Wednesday, May 5, 2010

The Love Letters of John Keats - Edited by OE Madden


What a fox right?


I'm holding out for one of the beautiful new editions of Keat's letters to Fanny Brawne for myself, but the one I borrowed from the library is lovely enough for now, even without the pretty movie tie-in cover. Keats would understand the starving artist thing I'm going through even if you lot don't.

Like trillions, the fact of love letters between John Keats and Fanny Brawne exploded to my attention through Jane Campion's beautiful film Bright Star. I weep like crazy when I first watched it, then watched it again and cried even more. I've always liked Keats, he's quite the Romanitc Emo laddie and I adore the fact that he kicks Wordsworth's butt in terms of literary output by 25 (the age when Keats dies and before Wordsworth writes a thing) and general poetical awesomeness. I really dislike Wordsworth. But Bright Star brought Fanny Brawne to life too - and it's their story that I needed to pursue in The Love Letters of John Keats.




I always find it strange reading letters, or texts like diaries or journals which were never intended to be published. And these love letters from Keats to Fanny are just so private I felt like a literary spy. They were exquisite, playful, desperate, loving and occasionally cruel. Keats in love was also in torment. He wanted Fanny but he didn't want to want her and the letters are sort of a battleground where these battling forces play out. It's epic!

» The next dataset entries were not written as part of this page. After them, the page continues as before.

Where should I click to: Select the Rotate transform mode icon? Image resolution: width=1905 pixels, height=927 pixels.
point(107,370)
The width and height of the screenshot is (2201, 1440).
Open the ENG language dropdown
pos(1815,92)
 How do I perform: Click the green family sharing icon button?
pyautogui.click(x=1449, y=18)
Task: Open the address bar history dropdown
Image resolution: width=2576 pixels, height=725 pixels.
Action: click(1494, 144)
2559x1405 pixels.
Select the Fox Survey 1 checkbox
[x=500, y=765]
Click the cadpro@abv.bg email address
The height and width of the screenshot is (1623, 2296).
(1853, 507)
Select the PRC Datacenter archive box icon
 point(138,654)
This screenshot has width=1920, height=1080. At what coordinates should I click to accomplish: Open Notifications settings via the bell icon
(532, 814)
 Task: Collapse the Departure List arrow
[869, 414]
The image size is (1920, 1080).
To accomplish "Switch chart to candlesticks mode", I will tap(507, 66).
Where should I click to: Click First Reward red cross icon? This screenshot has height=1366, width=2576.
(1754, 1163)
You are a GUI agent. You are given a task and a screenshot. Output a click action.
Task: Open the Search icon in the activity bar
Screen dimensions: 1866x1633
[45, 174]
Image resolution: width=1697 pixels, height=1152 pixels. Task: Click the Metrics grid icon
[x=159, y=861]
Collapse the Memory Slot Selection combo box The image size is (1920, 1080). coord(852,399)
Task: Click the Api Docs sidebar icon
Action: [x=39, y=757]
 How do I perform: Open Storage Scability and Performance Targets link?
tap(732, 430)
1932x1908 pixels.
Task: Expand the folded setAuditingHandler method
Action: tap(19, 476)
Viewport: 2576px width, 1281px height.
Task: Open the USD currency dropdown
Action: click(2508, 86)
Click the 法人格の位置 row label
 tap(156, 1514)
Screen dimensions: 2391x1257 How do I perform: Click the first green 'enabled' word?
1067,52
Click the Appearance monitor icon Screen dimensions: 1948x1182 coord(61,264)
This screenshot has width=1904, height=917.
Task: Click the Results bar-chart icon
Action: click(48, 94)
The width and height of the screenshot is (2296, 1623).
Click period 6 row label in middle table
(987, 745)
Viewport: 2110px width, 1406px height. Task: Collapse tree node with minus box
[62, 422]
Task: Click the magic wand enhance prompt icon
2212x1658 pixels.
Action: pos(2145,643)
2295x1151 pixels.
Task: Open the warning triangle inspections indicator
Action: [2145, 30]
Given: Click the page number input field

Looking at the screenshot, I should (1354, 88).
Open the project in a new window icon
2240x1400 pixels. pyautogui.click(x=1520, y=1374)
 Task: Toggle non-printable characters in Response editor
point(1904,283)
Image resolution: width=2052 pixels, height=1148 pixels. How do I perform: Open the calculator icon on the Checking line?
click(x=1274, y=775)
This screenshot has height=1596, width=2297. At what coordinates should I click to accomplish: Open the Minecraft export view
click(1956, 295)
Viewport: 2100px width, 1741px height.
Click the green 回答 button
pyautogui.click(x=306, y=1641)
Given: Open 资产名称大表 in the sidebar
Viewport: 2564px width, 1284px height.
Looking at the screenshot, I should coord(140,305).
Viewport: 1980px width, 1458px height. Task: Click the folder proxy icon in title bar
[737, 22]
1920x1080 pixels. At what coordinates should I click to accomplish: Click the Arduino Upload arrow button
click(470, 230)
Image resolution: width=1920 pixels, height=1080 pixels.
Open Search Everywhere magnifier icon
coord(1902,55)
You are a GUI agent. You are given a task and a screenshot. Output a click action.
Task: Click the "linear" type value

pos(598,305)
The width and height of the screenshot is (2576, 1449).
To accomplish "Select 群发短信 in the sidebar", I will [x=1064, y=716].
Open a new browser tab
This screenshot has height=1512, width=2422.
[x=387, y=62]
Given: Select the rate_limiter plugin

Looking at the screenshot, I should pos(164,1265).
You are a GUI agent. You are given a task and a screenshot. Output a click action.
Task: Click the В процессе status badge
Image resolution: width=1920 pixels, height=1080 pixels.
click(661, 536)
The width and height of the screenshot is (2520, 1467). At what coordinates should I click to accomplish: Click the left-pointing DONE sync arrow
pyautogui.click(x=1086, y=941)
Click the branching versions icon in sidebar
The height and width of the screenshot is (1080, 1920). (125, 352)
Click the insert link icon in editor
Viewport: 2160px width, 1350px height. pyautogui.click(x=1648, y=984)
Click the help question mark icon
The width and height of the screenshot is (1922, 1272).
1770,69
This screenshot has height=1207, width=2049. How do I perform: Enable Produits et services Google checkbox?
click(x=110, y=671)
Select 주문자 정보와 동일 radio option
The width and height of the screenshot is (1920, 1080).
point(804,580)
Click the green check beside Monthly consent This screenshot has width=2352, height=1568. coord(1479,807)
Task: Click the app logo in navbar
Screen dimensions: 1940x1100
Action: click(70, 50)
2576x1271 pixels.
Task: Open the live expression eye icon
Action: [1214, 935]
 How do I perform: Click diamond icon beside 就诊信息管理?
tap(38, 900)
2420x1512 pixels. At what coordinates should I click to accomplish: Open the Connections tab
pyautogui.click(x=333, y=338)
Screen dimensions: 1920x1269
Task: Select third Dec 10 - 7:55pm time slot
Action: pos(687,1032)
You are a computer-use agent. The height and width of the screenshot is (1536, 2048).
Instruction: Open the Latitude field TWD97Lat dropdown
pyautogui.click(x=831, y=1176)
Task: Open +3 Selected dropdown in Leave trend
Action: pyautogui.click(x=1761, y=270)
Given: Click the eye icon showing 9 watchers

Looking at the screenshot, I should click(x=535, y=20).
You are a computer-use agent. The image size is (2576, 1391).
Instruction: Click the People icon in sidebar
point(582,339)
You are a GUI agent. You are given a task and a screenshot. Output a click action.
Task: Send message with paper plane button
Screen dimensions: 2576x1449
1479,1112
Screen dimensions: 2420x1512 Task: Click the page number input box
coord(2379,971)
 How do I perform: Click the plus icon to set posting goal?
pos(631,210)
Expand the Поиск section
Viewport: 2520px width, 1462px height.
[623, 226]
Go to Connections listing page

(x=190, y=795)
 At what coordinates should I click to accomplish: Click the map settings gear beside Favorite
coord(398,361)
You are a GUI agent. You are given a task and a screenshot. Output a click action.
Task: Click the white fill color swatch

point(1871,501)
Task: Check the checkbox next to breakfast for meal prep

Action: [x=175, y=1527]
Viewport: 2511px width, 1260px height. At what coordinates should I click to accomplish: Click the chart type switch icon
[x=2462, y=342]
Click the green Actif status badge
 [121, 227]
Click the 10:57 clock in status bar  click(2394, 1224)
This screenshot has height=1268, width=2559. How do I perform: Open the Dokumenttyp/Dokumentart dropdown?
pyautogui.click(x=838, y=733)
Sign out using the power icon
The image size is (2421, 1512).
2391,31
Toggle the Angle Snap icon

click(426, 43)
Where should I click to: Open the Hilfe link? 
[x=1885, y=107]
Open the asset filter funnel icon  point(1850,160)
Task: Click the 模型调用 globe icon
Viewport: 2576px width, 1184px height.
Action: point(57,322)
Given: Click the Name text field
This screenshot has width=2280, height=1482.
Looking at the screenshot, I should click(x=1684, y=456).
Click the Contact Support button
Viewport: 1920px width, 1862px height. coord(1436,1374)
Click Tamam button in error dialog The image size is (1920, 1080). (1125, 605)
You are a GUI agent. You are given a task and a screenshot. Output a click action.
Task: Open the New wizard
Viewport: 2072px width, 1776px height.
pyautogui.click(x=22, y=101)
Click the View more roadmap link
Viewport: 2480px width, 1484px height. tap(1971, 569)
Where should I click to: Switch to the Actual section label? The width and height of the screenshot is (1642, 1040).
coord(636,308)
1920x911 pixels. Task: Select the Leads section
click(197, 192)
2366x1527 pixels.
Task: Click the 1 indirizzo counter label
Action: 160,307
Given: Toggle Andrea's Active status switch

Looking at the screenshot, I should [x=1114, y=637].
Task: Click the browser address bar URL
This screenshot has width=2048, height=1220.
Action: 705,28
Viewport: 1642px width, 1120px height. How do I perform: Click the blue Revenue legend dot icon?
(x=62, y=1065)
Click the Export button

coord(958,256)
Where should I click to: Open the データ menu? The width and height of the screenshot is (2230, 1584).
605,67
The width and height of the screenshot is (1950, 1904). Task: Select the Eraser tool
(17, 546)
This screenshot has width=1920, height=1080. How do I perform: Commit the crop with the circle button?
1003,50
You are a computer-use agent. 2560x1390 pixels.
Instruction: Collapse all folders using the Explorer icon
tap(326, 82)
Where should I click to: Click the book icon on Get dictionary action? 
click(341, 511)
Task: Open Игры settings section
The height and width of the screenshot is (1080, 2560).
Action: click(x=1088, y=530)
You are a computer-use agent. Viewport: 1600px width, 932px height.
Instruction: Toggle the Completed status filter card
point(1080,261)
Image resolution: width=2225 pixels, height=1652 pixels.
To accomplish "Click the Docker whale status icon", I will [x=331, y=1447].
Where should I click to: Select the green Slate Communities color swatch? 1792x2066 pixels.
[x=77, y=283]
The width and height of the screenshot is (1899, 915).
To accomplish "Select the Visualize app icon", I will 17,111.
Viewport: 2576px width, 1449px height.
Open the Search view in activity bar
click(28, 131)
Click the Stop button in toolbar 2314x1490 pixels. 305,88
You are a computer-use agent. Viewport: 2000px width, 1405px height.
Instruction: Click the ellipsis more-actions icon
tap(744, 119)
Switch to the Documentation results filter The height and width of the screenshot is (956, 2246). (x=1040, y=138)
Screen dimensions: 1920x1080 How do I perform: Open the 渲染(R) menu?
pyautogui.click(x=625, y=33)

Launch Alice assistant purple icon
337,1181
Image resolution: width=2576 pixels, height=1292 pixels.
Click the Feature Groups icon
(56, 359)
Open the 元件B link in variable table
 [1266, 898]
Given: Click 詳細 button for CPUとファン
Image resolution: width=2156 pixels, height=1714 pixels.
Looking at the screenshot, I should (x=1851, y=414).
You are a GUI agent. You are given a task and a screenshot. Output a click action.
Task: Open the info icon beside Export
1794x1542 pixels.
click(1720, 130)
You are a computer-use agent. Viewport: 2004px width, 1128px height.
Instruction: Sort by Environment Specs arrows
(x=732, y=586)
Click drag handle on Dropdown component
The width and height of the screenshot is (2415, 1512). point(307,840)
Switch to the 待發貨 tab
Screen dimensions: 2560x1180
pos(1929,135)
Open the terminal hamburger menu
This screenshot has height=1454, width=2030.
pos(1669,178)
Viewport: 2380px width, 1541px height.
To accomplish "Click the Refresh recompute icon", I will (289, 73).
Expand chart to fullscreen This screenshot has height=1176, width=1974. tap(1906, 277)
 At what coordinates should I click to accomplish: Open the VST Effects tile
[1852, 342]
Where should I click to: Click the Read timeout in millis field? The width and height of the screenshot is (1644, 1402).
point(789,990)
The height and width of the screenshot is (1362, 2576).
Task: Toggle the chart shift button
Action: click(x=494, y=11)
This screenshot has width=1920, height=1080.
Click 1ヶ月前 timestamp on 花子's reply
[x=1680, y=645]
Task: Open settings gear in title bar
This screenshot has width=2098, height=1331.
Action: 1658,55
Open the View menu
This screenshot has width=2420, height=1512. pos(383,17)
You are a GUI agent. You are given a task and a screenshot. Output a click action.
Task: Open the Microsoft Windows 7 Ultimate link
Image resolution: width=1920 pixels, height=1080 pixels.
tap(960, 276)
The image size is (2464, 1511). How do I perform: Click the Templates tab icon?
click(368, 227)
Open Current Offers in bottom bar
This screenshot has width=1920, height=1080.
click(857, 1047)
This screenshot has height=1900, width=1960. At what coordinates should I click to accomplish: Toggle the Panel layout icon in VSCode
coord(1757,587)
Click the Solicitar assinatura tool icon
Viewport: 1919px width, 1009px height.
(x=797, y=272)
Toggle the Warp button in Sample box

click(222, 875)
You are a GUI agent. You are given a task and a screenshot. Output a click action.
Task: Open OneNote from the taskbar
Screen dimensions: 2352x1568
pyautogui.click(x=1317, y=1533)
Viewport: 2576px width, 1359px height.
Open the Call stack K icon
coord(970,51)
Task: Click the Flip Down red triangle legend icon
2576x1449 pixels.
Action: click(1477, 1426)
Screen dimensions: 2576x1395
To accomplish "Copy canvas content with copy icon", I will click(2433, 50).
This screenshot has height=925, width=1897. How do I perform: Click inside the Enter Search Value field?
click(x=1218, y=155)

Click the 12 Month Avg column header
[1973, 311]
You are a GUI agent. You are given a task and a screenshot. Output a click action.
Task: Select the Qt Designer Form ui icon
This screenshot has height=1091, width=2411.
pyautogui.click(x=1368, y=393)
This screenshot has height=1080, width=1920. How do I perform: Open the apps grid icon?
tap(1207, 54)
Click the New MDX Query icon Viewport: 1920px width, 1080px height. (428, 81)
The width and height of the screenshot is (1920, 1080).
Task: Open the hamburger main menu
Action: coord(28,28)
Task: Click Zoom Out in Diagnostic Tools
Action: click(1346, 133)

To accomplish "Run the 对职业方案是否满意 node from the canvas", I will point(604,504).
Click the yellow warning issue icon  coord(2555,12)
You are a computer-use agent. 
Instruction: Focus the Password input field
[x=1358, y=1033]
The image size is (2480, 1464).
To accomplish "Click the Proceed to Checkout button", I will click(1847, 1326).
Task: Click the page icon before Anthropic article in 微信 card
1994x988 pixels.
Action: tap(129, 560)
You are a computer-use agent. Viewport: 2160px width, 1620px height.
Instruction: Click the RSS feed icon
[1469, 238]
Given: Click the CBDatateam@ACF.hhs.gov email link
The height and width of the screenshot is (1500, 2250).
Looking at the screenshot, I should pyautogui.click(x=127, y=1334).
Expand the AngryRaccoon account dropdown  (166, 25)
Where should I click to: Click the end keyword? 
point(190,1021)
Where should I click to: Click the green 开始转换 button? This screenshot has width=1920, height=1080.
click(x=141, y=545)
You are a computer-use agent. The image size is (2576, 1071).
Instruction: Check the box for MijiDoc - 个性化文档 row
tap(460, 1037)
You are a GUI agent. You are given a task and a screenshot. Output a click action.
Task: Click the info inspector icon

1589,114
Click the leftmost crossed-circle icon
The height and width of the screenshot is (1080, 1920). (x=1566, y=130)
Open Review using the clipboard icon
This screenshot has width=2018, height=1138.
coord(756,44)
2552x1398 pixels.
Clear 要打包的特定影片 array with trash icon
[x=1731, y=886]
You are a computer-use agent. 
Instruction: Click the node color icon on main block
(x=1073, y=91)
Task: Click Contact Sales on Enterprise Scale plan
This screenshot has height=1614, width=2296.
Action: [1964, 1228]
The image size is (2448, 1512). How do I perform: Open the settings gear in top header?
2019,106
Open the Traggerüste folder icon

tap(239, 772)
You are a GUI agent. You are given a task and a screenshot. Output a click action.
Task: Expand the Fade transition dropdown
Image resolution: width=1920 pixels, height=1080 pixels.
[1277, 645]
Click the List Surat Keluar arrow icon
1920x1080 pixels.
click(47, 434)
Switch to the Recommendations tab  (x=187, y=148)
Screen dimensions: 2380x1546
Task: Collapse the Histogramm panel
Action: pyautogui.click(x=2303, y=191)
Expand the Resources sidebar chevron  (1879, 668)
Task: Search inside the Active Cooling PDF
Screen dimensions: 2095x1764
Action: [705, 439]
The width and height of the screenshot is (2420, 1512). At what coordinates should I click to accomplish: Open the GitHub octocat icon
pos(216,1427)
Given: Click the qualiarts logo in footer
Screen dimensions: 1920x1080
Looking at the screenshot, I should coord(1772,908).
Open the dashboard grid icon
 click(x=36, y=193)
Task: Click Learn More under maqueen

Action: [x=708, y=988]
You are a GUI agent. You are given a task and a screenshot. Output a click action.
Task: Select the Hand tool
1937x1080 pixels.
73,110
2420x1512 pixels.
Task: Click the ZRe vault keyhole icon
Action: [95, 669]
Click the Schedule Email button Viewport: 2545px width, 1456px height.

In the above letter he starts: "My dearest Girl, / I wish you could invent some means to make me at all happy without you. Every hour I am more concentrated in you; every thing else tastes like chaff in my Mouth. I feel it almost impossible to go to Italy - the fact is I cannot leave you, and shall never taste one minute’s content until it pleases chance to let me live with you for good."

A bit later: "If I cannot live with you I will live alone. I do not think my health will improve much while I am separated from you. For all this I am averse to seeing you - I cannot bear flashes of light and return into my glooms again. "

And signs off - "I wish you could infuse a little confidence in human nature into my heart. I cannot muster any - the world is too brutal for me - I am glad there is such a thing as the grave - I am sure I shall never have any rest till I get there... I wish I was either in your arms full of faith or that a Thunder bolt would strike me. / God bless you, / J.K"

Poor doomed Keats, he had so many issues. And I love that he just lays them all out there on the table in his letters to Fanny. What I really really wanted was to read Fanny's replies. It's awful they've been lost to history because she is such an enigmatic figure in all this. Snippets can be gleaned about her from Keats' letters, questions and responses to her questions and it's easy to surmise that she'd have to be made of pretty feisty stuff to keep Keats' intensity under wraps and to inspire such ardor in him in the first place, but it would be so great to hear her voice in their love story. That's what was so special about Bright Star, viewers get to see two people in love vs the world, not just the tragedy of the young poet genius.


****/***** (Four out of Five stars) (Because the edition wasn't very nice, not because the letters weren't.)